Sharing some of the knowledge I learnt!

So what is the treatment of Urinary tract infection?

Antibiotic according to urine  culture report.

Yeah what's the most common cause?

E.coli

So what the treatment prescribed?

Norfloxacin. It's excreted unchanged in the urine.

The most commonly is trimethoprim sulfamethoxazole. But that's in case of chronic uti, right?

So the question I wanted to ask is what would you prescribe in a pregnant lady? Which drug.. Sulphamethoxazole and trimethoprim?

No. Its a PABA agonist.. Will inhibit folate synthesis. Risk factor for NTD.

NTD means?

Ntd-neural tube defects.

Amoxicillin and ampicillin. Those are the ones preferred for any infection.

Nitrofurantoin too.

That's prophylactically. Atleast that's what we were taught.

Even nalidixic acid.

Yeah! Not to give TMP-SMX that's what was the main point I wanted to convey.

Study group discussion: Thyroid, weight and ophthalmoplegia

We were told by our Pediatrics teacher that thyroid status and weight changes are not related. Weight gain in hypothyroidism, in fact due to myxoedema and not due to slow metabolism.
But almost every other book I read say weight changes are a part of symptomatology of thyroid disorders.
Would someone enlighten me about this?

In myxedema there is reduced breakdown of glycosoamimoglycans. Plus there is free fluid retention. A lot of factors come into play. I'll look it up and send a good resource on it.

And haan..also iy read in a book..that in thyrotoxicosis..30% of patients will have weight gain. So therefore, maybe the weight status are not characteristic to changes in thyroid profile.

Maybe.

The cause of the weight gain in hypothyroid individuals is also complex, and not always related to excess fat accumulation. Most of the extra weight gained in hypothyroid individuals is due to excess accumulation of salt and water.
Source: http://www.thyroid.org/weight-loss-and-thyroid

So, 'obesity' should not ideally be mentioned in symptoms of hypothyroidism?

Weight gain should be mentioned
Along with the various other signs and symptoms. The complete clinical picture is specific to thyroid diseases.

The mechanism maybe varied but weight gain is a symptom and should always be a differential for hypothyroidism.

Yup.

Also, in Grave's ophthalmopathy, GSGs are deposited in the retro orbital space. Shouldn't this be seen instead in hypothyroidism where there is reduced breakdown of GSGs?

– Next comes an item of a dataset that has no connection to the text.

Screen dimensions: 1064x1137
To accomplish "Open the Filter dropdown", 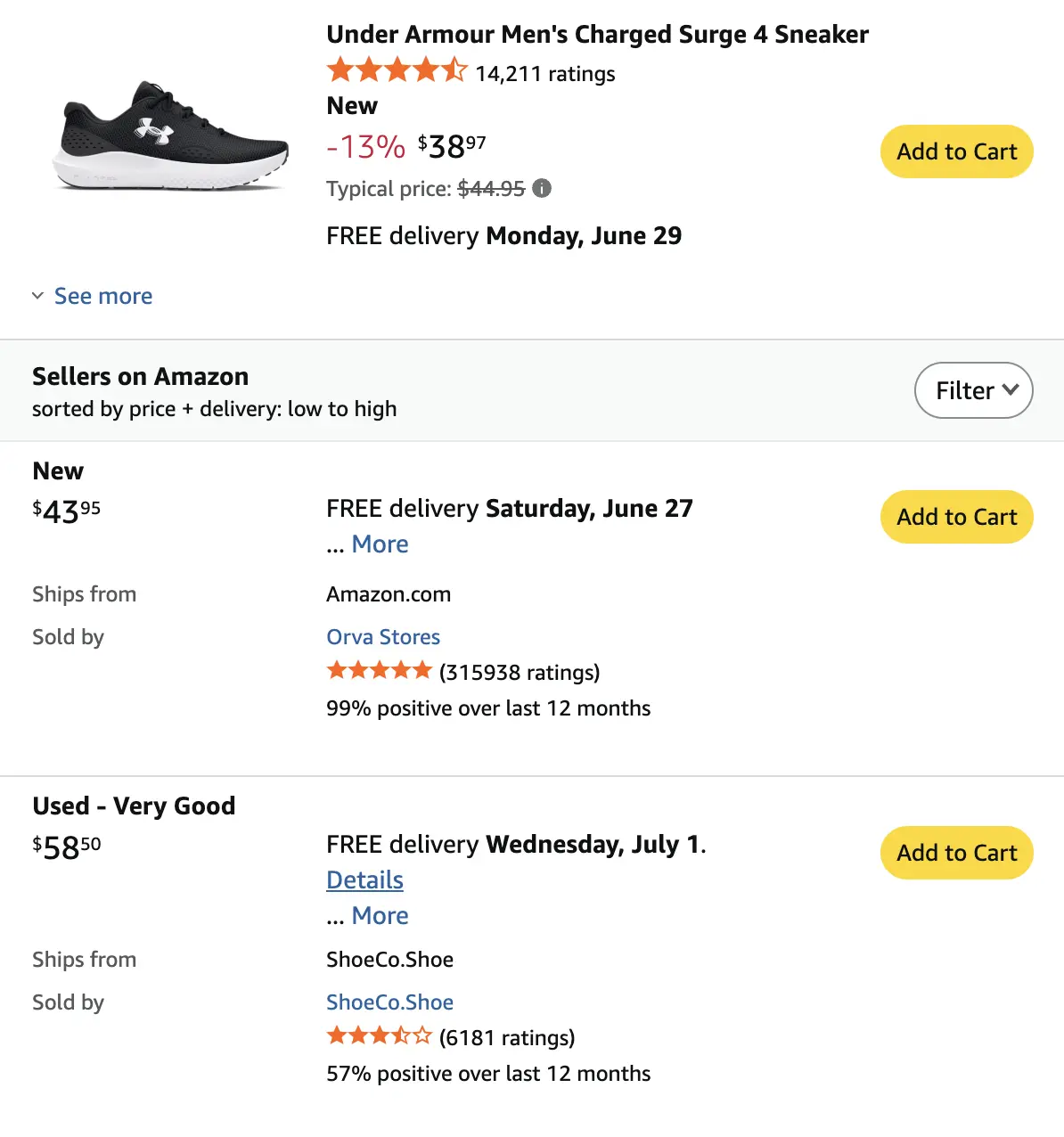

It's because of autoimmunity
The antibodies stimulate deposition of GAGs. Has nothing to do with the effect of thyroid hormones. That's why, ophthalmoplegia can not be treated by anti thyroid medications.

Oh!

What is the treatment of ophthalmoplegia in Grave's?

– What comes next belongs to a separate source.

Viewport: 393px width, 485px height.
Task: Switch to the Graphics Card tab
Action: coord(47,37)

It is symptomatic. Lubricants, steroids is all what we can prescribe.

Yes, steroids. To suppress the immune system.

Steroids are especially given in retinal pathologies.

What about a permanent cure?

I don't know about any permanent cure.

It's radioactive iodine 131 or thyroidectomy.

Permanent cure for opthalmopathy?

Hemithyroidectomy. Or if the graves is not too bad, we can give thyroid peroxidase inhibitors? And sometimes it will resolve by itself?
I was told the retro-orbital lipofibroblasts requires surgical removal of the mass behind the eye, but the lid lag will resolve once the thyrotoxicosis resolves?

Yes.

There are different surgeries for the opthalmoplegia..Don't remember the names.

Study group discussion: Cardiac biomarkers

Which all troponins are used as cardiac biomarkers?

I and T.

Troponin- T type 2.

Correct!

Which biomarker is used to differentiate breathlessness of cardiac origin from that of COPD?

BNP.

Correct!

BNP?
Brain natriuretic peptide.

Woah. I didn't know this.

Yeah. BNP is a marker for heart failure.

It's also used to monitor COPD patients.. That is the levels will increase if there is cor pulmonale

Also pro BNP.

BNP is present in ventricles. The ANP (Atrial natriuretic peptide) version in atria.

Amazing!

Study group discussion: Alcohol and liver enzymes

Which is the most sensitive enzyme for alcohol abuse?

Gamma glutamyl transaminase (GGT). 

What is the ALT:AST ratio specific for alcoholic hepatitis? 

1:2

2:1 is AST ALT. That was the catch if you got it wrong! Scotch and tonic is the mnemonic!

Which is more specific for liver disease.. ALT or AST?

ALT.

Why? 

ALT is more specific for liver disease than AST because AST is found in more types of cell (e.g. heart, intestine, muscle).